Copy out the listing below word for word, starting at the line with "At what (x,y)" and ending at the line with "Looking at the", both included.

Given entries below:

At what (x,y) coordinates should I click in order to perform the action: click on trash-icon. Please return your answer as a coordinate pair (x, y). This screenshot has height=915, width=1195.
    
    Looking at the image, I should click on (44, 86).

End of Given entries.
Given entries below:

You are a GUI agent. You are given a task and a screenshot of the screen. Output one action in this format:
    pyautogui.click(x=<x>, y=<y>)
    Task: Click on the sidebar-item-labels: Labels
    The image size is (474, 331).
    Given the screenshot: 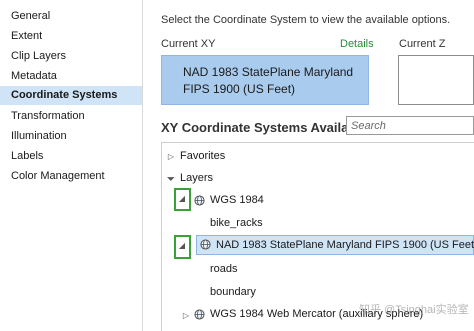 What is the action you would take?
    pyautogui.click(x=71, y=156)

End of Given entries.
Given entries below:

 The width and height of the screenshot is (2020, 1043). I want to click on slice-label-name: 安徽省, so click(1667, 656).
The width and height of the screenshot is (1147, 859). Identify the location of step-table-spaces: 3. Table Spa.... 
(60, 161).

End of Given entries.

Written reply:
At what (x,y) coordinates should I click in order to perform the action: click on trash-icon. Please return your answer as a coordinate pair (x, y). This screenshot has height=915, width=1195.
    
    Looking at the image, I should click on (44, 86).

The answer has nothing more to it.